--- EXERCISE PROMPT ---
Reprint the entire listing exactly.
------ RECORDS PROVIDED
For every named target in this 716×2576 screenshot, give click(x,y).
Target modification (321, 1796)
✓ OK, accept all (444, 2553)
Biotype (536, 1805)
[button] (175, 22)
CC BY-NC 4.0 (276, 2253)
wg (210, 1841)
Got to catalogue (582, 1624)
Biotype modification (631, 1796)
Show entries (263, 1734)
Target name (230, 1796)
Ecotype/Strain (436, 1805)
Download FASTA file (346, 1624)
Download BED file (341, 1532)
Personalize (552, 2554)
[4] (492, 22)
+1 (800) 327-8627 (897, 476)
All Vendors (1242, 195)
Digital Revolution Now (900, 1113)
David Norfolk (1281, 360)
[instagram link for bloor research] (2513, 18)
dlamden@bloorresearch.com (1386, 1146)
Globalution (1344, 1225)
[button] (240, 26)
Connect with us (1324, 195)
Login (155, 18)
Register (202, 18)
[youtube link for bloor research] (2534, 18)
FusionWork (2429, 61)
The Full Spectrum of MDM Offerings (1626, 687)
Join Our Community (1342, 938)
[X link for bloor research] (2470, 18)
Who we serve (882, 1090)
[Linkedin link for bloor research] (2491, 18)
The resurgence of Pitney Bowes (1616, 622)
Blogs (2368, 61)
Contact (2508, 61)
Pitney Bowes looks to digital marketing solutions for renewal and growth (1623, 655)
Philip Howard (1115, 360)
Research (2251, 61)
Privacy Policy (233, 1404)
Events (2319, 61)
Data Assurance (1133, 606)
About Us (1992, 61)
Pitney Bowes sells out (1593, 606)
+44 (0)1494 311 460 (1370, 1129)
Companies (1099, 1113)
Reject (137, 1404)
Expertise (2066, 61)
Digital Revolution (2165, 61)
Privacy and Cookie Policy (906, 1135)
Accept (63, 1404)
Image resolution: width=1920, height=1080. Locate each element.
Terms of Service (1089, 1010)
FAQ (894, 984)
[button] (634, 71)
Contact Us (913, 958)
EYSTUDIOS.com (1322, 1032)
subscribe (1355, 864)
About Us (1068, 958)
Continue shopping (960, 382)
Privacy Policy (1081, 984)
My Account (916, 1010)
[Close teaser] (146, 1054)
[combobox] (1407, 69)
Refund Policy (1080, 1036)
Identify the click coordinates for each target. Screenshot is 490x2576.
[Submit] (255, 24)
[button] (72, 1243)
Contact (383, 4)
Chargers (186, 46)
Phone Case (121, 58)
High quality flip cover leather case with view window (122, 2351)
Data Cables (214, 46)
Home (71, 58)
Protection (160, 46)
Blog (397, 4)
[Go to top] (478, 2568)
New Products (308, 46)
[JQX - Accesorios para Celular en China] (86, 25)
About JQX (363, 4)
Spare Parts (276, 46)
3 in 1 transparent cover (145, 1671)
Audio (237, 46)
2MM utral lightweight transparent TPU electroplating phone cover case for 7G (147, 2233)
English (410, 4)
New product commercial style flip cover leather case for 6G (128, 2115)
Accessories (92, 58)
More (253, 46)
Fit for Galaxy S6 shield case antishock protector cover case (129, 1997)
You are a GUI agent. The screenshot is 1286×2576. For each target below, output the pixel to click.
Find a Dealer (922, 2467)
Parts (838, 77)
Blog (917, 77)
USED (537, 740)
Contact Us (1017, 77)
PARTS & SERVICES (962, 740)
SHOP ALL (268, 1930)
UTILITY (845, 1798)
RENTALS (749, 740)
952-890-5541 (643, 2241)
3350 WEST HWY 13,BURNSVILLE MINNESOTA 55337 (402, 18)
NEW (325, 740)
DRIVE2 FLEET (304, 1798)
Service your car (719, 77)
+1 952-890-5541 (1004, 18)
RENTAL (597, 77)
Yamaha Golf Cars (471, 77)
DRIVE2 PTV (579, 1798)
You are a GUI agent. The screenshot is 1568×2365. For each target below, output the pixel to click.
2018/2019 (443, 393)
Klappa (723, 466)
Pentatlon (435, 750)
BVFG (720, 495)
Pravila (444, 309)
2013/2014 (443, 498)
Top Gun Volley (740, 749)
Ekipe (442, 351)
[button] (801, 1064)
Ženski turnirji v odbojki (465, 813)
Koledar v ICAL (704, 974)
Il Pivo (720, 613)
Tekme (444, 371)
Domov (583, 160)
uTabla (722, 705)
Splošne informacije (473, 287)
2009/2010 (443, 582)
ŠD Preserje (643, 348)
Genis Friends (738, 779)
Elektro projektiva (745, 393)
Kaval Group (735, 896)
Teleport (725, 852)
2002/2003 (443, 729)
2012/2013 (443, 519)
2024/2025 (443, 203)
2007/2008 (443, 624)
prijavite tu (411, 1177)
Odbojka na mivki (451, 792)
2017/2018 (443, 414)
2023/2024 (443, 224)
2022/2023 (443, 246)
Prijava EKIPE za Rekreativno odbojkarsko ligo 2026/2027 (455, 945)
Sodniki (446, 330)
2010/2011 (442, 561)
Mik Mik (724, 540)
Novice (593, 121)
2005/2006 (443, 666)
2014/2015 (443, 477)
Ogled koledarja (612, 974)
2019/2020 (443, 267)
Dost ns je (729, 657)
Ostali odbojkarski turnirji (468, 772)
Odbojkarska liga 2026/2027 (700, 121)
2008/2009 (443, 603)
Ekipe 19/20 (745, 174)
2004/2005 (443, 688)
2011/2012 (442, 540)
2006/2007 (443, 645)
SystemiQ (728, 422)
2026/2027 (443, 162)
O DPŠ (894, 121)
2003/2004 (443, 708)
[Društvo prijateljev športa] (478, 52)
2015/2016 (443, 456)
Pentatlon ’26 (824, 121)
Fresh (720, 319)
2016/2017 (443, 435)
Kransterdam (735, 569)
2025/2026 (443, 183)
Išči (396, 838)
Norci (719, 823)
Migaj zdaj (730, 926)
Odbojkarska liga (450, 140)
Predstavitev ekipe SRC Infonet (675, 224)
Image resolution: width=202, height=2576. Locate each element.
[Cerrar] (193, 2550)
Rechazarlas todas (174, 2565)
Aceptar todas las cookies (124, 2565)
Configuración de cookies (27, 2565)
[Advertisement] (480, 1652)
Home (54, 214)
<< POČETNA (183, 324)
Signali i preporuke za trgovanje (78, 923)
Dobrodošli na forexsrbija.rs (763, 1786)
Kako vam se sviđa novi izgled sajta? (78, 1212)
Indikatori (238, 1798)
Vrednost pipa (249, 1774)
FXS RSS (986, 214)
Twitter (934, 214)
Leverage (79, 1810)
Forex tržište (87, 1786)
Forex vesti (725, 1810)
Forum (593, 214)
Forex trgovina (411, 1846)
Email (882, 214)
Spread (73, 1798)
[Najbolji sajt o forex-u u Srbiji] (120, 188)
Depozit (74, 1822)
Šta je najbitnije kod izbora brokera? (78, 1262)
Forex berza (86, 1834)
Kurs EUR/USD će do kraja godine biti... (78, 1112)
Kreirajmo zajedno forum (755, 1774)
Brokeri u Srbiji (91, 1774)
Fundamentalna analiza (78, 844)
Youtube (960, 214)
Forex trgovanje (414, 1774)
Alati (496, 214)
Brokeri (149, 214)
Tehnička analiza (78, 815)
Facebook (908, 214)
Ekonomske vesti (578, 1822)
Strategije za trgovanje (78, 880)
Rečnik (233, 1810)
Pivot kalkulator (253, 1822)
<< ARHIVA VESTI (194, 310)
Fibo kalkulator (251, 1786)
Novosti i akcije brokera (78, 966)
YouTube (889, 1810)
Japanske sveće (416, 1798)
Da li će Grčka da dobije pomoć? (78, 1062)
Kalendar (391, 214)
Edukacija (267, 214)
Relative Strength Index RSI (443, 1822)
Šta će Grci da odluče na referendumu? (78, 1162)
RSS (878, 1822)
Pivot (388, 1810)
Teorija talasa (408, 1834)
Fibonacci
------------
--- SOLUTION FOR THIS PROBLEM ---
For every named target in this 716×2576 screenshot, give click(x,y).
Target modification (321, 1796)
✓ OK, accept all (444, 2553)
Biotype (536, 1805)
[button] (175, 22)
CC BY-NC 4.0 (276, 2253)
wg (210, 1841)
Got to catalogue (582, 1624)
Biotype modification (631, 1796)
Show entries (263, 1734)
Target name (230, 1796)
Ecotype/Strain (436, 1805)
Download FASTA file (346, 1624)
Download BED file (341, 1532)
Personalize (552, 2554)
[4] (492, 22)
+1 (800) 327-8627 (897, 476)
All Vendors (1242, 195)
Digital Revolution Now (900, 1113)
David Norfolk (1281, 360)
[instagram link for bloor research] (2513, 18)
dlamden@bloorresearch.com (1386, 1146)
Globalution (1344, 1225)
[button] (240, 26)
Connect with us (1324, 195)
Login (155, 18)
Register (202, 18)
[youtube link for bloor research] (2534, 18)
FusionWork (2429, 61)
The Full Spectrum of MDM Offerings (1626, 687)
Join Our Community (1342, 938)
[X link for bloor research] (2470, 18)
Who we serve (882, 1090)
[Linkedin link for bloor research] (2491, 18)
The resurgence of Pitney Bowes (1616, 622)
Blogs (2368, 61)
Contact (2508, 61)
Pitney Bowes looks to digital marketing solutions for renewal and growth (1623, 655)
Philip Howard (1115, 360)
Research (2251, 61)
Privacy Policy (233, 1404)
Events (2319, 61)
Data Assurance (1133, 606)
About Us (1992, 61)
Pitney Bowes sells out (1593, 606)
+44 (0)1494 311 460 (1370, 1129)
Companies (1099, 1113)
Reject (137, 1404)
Expertise (2066, 61)
Digital Revolution (2165, 61)
Privacy and Cookie Policy (906, 1135)
Accept (63, 1404)
Image resolution: width=1920, height=1080. Locate each element.
Terms of Service (1089, 1010)
FAQ (894, 984)
[button] (634, 71)
Contact Us (913, 958)
EYSTUDIOS.com (1322, 1032)
subscribe (1355, 864)
About Us (1068, 958)
Continue shopping (960, 382)
Privacy Policy (1081, 984)
My Account (916, 1010)
[Close teaser] (146, 1054)
[combobox] (1407, 69)
Refund Policy (1080, 1036)
Identify the click coordinates for each target. Screenshot is 490x2576.
[Submit] (255, 24)
[button] (72, 1243)
Contact (383, 4)
Chargers (186, 46)
Phone Case (121, 58)
High quality flip cover leather case with view window (122, 2351)
Data Cables (214, 46)
Home (71, 58)
Protection (160, 46)
Blog (397, 4)
[Go to top] (478, 2568)
New Products (308, 46)
[JQX - Accesorios para Celular en China] (86, 25)
About JQX (363, 4)
Spare Parts (276, 46)
3 in 1 transparent cover (145, 1671)
Audio (237, 46)
2MM utral lightweight transparent TPU electroplating phone cover case for 7G (147, 2233)
English (410, 4)
New product commercial style flip cover leather case for 6G (128, 2115)
Accessories (92, 58)
More (253, 46)
Fit for Galaxy S6 shield case antishock protector cover case (129, 1997)
You are a GUI agent. The screenshot is 1286×2576. For each target below, output the pixel to click.
Find a Dealer (922, 2467)
Parts (838, 77)
Blog (917, 77)
USED (537, 740)
Contact Us (1017, 77)
PARTS & SERVICES (962, 740)
SHOP ALL (268, 1930)
UTILITY (845, 1798)
RENTALS (749, 740)
952-890-5541 (643, 2241)
3350 WEST HWY 13,BURNSVILLE MINNESOTA 55337 (402, 18)
NEW (325, 740)
DRIVE2 FLEET (304, 1798)
Service your car (719, 77)
+1 952-890-5541 (1004, 18)
RENTAL (597, 77)
Yamaha Golf Cars (471, 77)
DRIVE2 PTV (579, 1798)
You are a GUI agent. The screenshot is 1568×2365. For each target below, output the pixel to click.
2018/2019 (443, 393)
Klappa (723, 466)
Pentatlon (435, 750)
BVFG (720, 495)
Pravila (444, 309)
2013/2014 (443, 498)
Top Gun Volley (740, 749)
Ekipe (442, 351)
[button] (801, 1064)
Ženski turnirji v odbojki (465, 813)
Koledar v ICAL (704, 974)
Il Pivo (720, 613)
Tekme (444, 371)
Domov (583, 160)
uTabla (722, 705)
Splošne informacije (473, 287)
2009/2010 (443, 582)
ŠD Preserje (643, 348)
Genis Friends (738, 779)
Elektro projektiva (745, 393)
Kaval Group (735, 896)
Teleport (725, 852)
2002/2003 (443, 729)
2012/2013 (443, 519)
2024/2025 (443, 203)
2007/2008 (443, 624)
prijavite tu (411, 1177)
Odbojka na mivki (451, 792)
2017/2018 (443, 414)
2023/2024 (443, 224)
2022/2023 (443, 246)
Prijava EKIPE za Rekreativno odbojkarsko ligo 2026/2027 (455, 945)
Sodniki (446, 330)
2010/2011 (442, 561)
Mik Mik (724, 540)
Novice (593, 121)
2005/2006 (443, 666)
2014/2015 (443, 477)
Ogled koledarja (612, 974)
2019/2020 (443, 267)
Dost ns je (729, 657)
Ostali odbojkarski turnirji (468, 772)
Odbojkarska liga 2026/2027 (700, 121)
2008/2009 (443, 603)
Ekipe 19/20 (745, 174)
2004/2005 (443, 688)
2011/2012 (442, 540)
2006/2007 (443, 645)
SystemiQ (728, 422)
2026/2027 (443, 162)
O DPŠ (894, 121)
2003/2004 (443, 708)
[Društvo prijateljev športa] (478, 52)
2015/2016 (443, 456)
Pentatlon ’26 (824, 121)
Fresh (720, 319)
2016/2017 (443, 435)
Kransterdam (735, 569)
2025/2026 (443, 183)
Išči (396, 838)
Norci (719, 823)
Migaj zdaj (730, 926)
Odbojkarska liga (450, 140)
Predstavitev ekipe SRC Infonet (675, 224)
Image resolution: width=202, height=2576. Locate each element.
[Cerrar] (193, 2550)
Rechazarlas todas (174, 2565)
Aceptar todas las cookies (124, 2565)
Configuración de cookies (27, 2565)
[Advertisement] (480, 1652)
Home (54, 214)
<< POČETNA (183, 324)
Signali i preporuke za trgovanje (78, 923)
Dobrodošli na forexsrbija.rs (763, 1786)
Kako vam se sviđa novi izgled sajta? (78, 1212)
Indikatori (238, 1798)
Vrednost pipa (249, 1774)
FXS RSS (986, 214)
Twitter (934, 214)
Leverage (79, 1810)
Forex tržište (87, 1786)
Forex vesti (725, 1810)
Forum (593, 214)
Forex trgovina (411, 1846)
Email (882, 214)
Spread (73, 1798)
[Najbolji sajt o forex-u u Srbiji] (120, 188)
Depozit (74, 1822)
Šta je najbitnije kod izbora brokera? (78, 1262)
Forex berza (86, 1834)
Kurs EUR/USD će do kraja godine biti... (78, 1112)
Kreirajmo zajedno forum (755, 1774)
Brokeri u Srbiji (91, 1774)
Fundamentalna analiza (78, 844)
Youtube (960, 214)
Forex trgovanje (414, 1774)
Alati (496, 214)
Brokeri (149, 214)
Tehnička analiza (78, 815)
Facebook (908, 214)
Ekonomske vesti (578, 1822)
Strategije za trgovanje (78, 880)
Rečnik (233, 1810)
Pivot kalkulator (253, 1822)
<< ARHIVA VESTI (194, 310)
Fibo kalkulator (251, 1786)
Novosti i akcije brokera (78, 966)
YouTube (889, 1810)
Japanske sveće (416, 1798)
Da li će Grčka da dobije pomoć? (78, 1062)
Kalendar (391, 214)
Edukacija (267, 214)
Relative Strength Index RSI (443, 1822)
Šta će Grci da odluče na referendumu? (78, 1162)
RSS (878, 1822)
Pivot (388, 1810)
Teorija talasa (408, 1834)
Fibonacci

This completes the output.